Nas áreas especializada e hospitalar, o momento é de dificuldades. Dificuldades crônicas por falta de recursos dos ambulatórios e hospitais públicos e pela expressiva redução do atendimento ao SUS pelos serviços privados, motivados pela defasagem na tabela de remuneração. Espera-se do poder público municipal como gestor do sistema de saúde com responsabilidades claramente estabelecidas pela legislação: o papel de ‘‘maestro desta orquestra’’, procurando otimizar os recursos existentes, direcionando-os sempre à supremacia do interesse público, evitando falta de oferta de serviços nas áreas prioritárias.

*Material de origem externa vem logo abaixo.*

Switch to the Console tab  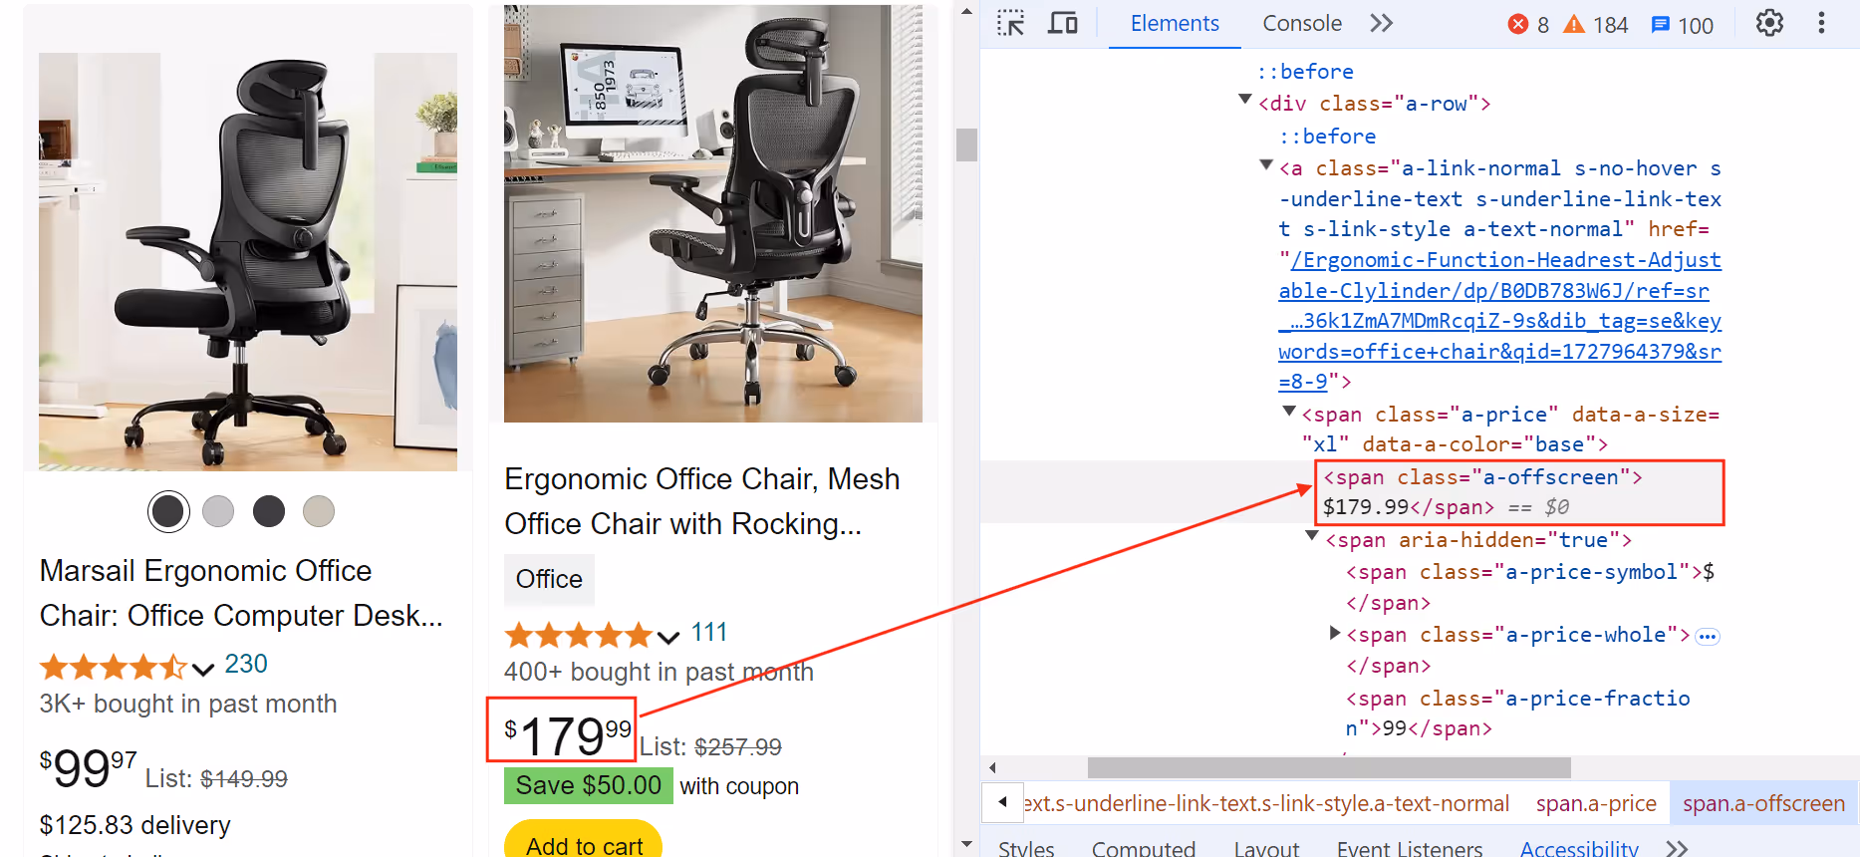pos(1301,23)
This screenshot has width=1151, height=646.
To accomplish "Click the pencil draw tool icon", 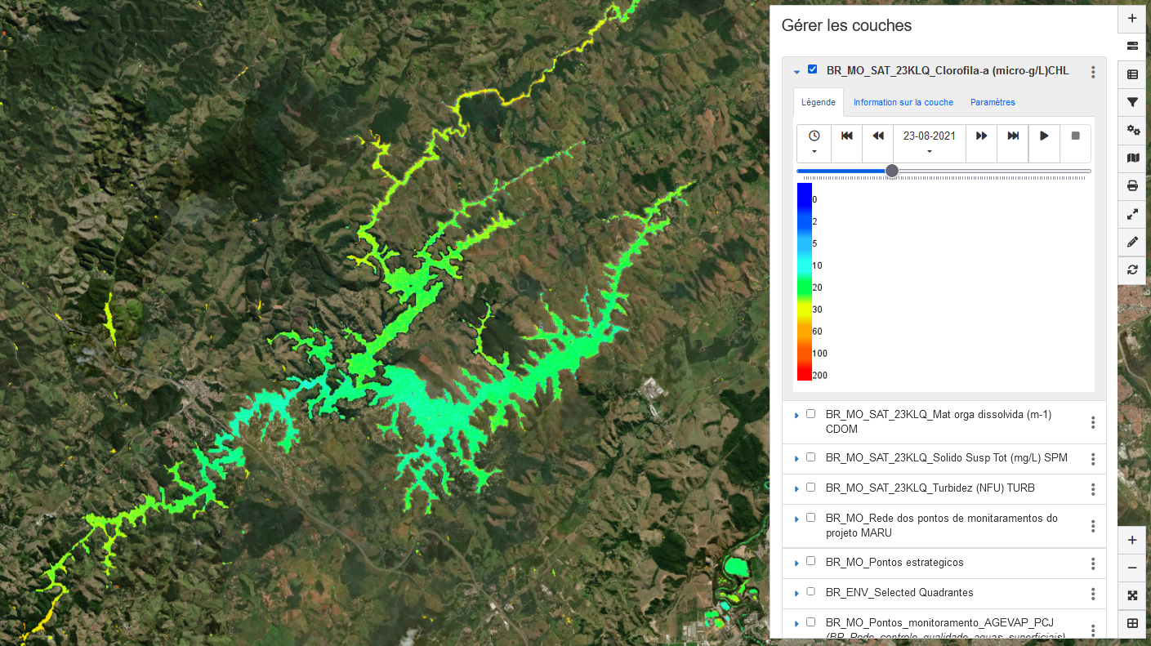I will pyautogui.click(x=1132, y=242).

É possível promover parcerias estratégicas com o setor privado, de forma transparente, com a aprovação do Conselho Municipal de Saúde, visando execução de ações específicas de grande impacto sobre a qualidade da prestação dos serviços. São exemplos de parcerias já realizadas com sucesso em Londrina, nos anos de 1995 e 1996: mutirão para realização de cirurgias eletivas na especialidade de otorrinolaringologia; ampliação de Unidades de Terapia Intensiva; estímulo à ampliação da atenção de urgência/emergência; modernização de serviços de hemodiálise, entre outras.
Essas parcerias tiveram um nítido recuo nos últimos anos, o que tem levado a uma falta de integração entre os vários componentes do sistema de saúde. Os recursos de custeio do sistema não têm sido utilizados com visão estratégica. Além disso, o custeio da rede de saúde, centros de saúde, Maternidade Municipal, PAI e outros têm comprometido, de maneira quase insuportável, os recursos públicos municipais para o financiamento do sistema de saúde. Os recursos do tesouro municipal acabam sendo utilizados em quantidade cada vez maior. Se não for revertida a situação, dando mais eficiência e eficácia à aplicação dos recursos locais, a administração municipal da saúde poderá ficar ingovernável a médio prazo.
SILVIO FERNANDES DA SILVA é médico e foi secretário de Saúde de Londrina (1993-1996).